Contractor Relief Extension:

  • Extends until March 31, 2021, section 3610 of the CARES Act, which provides relief to certain federal contractors who cannot perform work at their duty-station or telework because of the nature of their jobs due to COVID-19.
    • This provision has major impacts on the workforce at NASA Kennedy Space Center.

 
Coronavirus Relief Fund: Extends the deadline to December 31, 2021 for spending already appropriated money.

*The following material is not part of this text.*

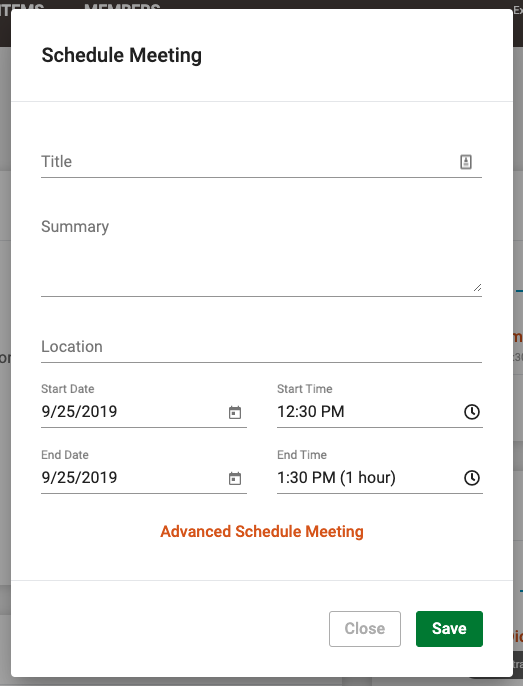
Task: Click the Start Time clock icon
Action: [472, 412]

No additional flexibility or funding.
 
Education:

  • Schools:
    • Included in the $82 billion for colleges and universities is more than $4 billion for a governors’ relief fund, $54.3 billion for public K-12 schools, $2.5 billion for Emergency Assistance to nonpublic schools, and nearly $23 billion for a higher education fund. 
      • Separately, the child care sector will receive about $10 billion in emergency cash.
      • $250 million has been allocated to Head Start programs to address additional costs related to COVID-19.

 

  • Higher education: The legislation includes a bipartisan agreement to forgive nearly $1.3 billion in federal loans to historically Black colleges and universities, deliver Pell grants to incarcerated students after a 26-year ban, and simplify financial aid forms.

 
Transportation:

  • Provides $16 billion in additional assistance through March 31, 2021. 
    • This includes $15 billion for passenger air carrier workers and $1 billion for the employees of contractors that provide ground services directly to air carriers, such as catering services or on-airport functions.
  • $2 billion for passenger transportation services, such as the bus, motor coach, and passenger vessel industries.
  • $2 billion for airport operations, personnel, and debt service to keep facilities open and staff on payroll through the pandemic.
  • $10 billion for highways including $9.8 billion for Surface Transportation Block Grants.
  • $14 billion for Transit Infrastructure Grants to prevent, prepare for, and respond to coronavirus, including $13.3 billion for grants to urbanized areas and $679 million for grants to non-urbanized areas.

 
Agriculture:

  • Provides $11.18 billion for COVID-related assistance to support agricultural producers, growers, processors, specialty crops, non-specialty crops, dairy, livestock, poultry, and contract livestock and poultry producers and other purposes.  Within this amount notable items include:
  • Provides supplemental assistance to price trigger crops and flat rate crops of $20 per acre. 
  • Directs the Secretary to make payments to producers for losses incurred due to the depopulation of livestock and poultry due to insufficient processing access. 
  • Provides support for cattle producers. 
  • Provides $1 billion for contract growers of livestock and poultry to cover losses. 
  • Provides $20 million for animal disease prevention and response capacity. 
  • Assists domestic users of upland cotton and extra-long staple cotton and allows for support to processors for losses of crops due to insufficient processing access.  
  • Provides $1.5 billion for the Secretary to purchase food and agriculture products, including seafood, and to purchase and distribute agriculture products including fresh dairy, produce and meat products through NGOs
  • Provides for grants and loans to small or mid-sized food processors or distributors, seafood processing facilities and processing vessels, farmers markets, producers, or other organizations to respond to COVID-19 and protect workers.